Entrepreneur a bad employee but great boss

JUST DO IT: Juliet Rosser says half the challenge in creating your own success is in starting.
JUST DO IT: Juliet Rosser says half the challenge in creating your own success is in starting.

Australian entrepreneur Juliet Rosser reckons she was once a terrible employee.

While working in corporate marketing roles, Rosser says she hated having to be at her desk at specified hours - "I was never on time," she says - and purposely maxed out her sick days.

"I thought 'god, is this really my life?'" says Rosser. "I kind of realised that maybe being freelance or not so regimented might be for me."

>Share this story on Facebook

The 37-year-old, who also has a mixed-bag background as a documentary producer and one-time part-owner of a London cafe, decided to return to university, taking on a Masters of Studio Art.

After finishing the course, she was unsure which direction to take, so moved to the beach for a year to think, while working as a waitress and doing plenty of yoga.

Recharged, she decided to plough her energies into her own venture, Platform72, a business that would support artists and aim to bring an appreciation of their work to the average person.

Her first space, a hybrid art gallery and retail store also selling designer homewares, jewellery and accessories, launched in February 2012 in Sydney's Darlinghurst, and was followed by a second in Broadway last October. This month Rosser will open a showroom in St Leonards.

Her initial idea was partly inspired by a concept she'd seen in Brisbane, where artists paid for a display space each month but kept the profits of any sale.

"But I thought it was too crafty and coming from an arts background I'm really into painting and sculpture and ideas around things rather than craft," she says.

Rosser's business started on a similar payment model, until she realised that many artists don't have the money to keep paying for space. She figured it would make more sense for the business - and the artists - to take a percentage commission of any piece sold.

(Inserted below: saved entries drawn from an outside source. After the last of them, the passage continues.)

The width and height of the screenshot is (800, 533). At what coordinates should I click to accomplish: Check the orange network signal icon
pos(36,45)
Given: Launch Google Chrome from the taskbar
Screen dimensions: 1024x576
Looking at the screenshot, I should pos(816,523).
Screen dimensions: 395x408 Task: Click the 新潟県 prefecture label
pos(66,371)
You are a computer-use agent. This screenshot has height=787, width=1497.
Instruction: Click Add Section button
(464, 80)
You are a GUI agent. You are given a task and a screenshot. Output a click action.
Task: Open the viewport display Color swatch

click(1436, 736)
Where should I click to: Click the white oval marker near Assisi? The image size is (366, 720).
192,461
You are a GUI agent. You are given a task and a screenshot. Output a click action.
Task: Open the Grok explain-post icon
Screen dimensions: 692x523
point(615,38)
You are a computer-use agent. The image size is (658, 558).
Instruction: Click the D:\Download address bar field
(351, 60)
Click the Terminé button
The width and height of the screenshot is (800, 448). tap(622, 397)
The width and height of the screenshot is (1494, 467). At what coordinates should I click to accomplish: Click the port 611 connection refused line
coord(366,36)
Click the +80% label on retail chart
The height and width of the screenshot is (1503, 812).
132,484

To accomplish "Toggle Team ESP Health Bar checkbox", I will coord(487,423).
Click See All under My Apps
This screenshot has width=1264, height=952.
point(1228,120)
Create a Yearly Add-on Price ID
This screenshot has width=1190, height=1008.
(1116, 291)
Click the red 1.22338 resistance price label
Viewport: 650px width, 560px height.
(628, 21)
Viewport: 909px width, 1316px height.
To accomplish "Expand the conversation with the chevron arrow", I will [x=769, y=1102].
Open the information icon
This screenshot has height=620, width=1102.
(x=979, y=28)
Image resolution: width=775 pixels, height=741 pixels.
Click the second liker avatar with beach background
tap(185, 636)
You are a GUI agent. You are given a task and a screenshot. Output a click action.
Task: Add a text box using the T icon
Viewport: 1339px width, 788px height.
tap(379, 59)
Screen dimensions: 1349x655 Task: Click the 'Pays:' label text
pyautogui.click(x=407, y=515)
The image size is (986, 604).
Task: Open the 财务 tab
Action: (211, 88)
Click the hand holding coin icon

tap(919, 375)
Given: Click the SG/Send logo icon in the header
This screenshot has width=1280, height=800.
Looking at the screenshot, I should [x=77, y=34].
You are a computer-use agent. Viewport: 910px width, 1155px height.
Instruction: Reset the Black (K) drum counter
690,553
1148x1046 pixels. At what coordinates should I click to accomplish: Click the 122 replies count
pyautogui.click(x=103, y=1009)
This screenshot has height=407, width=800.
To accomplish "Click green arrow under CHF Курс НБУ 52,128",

Rosser says it took some time to build a solid base of artists, but there are now 75 on the books, and she has to regularly knock back submissions.

With original artworks ranging from about A$50 ($56) to A$15,000, Rosser says she is working hard to make artwork accessible to everyone, including those who may have previously opted for a "A$100 IKEA print".

"I just think people should be living with local Australian art in their homes. There's a real joy to living with something that's made by a person," she says.

"Too many people are intimated by art."

Rosser takes great pleasure from dealing with first-time art buyers, and also enjoys taking artwork to potential buyers' homes as part of their in-home consultation service.

"It's a big decision to spend A$4000 on a painting and you want to know it works with your home," she says.

Of course, it's also good for business, Rosser says. Once a buyer sees something in their house that they like, she says "it's very easy for me to leave it there".

While Platform72 is beginning to really get some traction in the art world, Rosser chooses to live frugally and invest in good staff.

"I'm earning less than I was earning at uni, but that's because I'm building something and it takes time," she says.

"There's obviously times that are tough, sometimes I don't pay myself that much. But it's a long game."

Rosser, who started her venture without any solid business plan, says half the challenge in creating your own success is in starting.

"You've just got to do it. We can be so hesitant and not do it, but you've just got to actually do it. It will never be perfect."

While Rosser continues to constantly refine the business, her focus now is on consolidating what she's built so far.

And there is only the odd moment where she misses being that "terrible" employee. "It would be nice if someone just put the money in my bank account like they used to," she laughs.

The joy of following her passion, and creating something from nothing, outweighs any short-term financial sacrifice.

Rosser says: "I love working with artists and I love seeing people get joy from living with artworks in their home."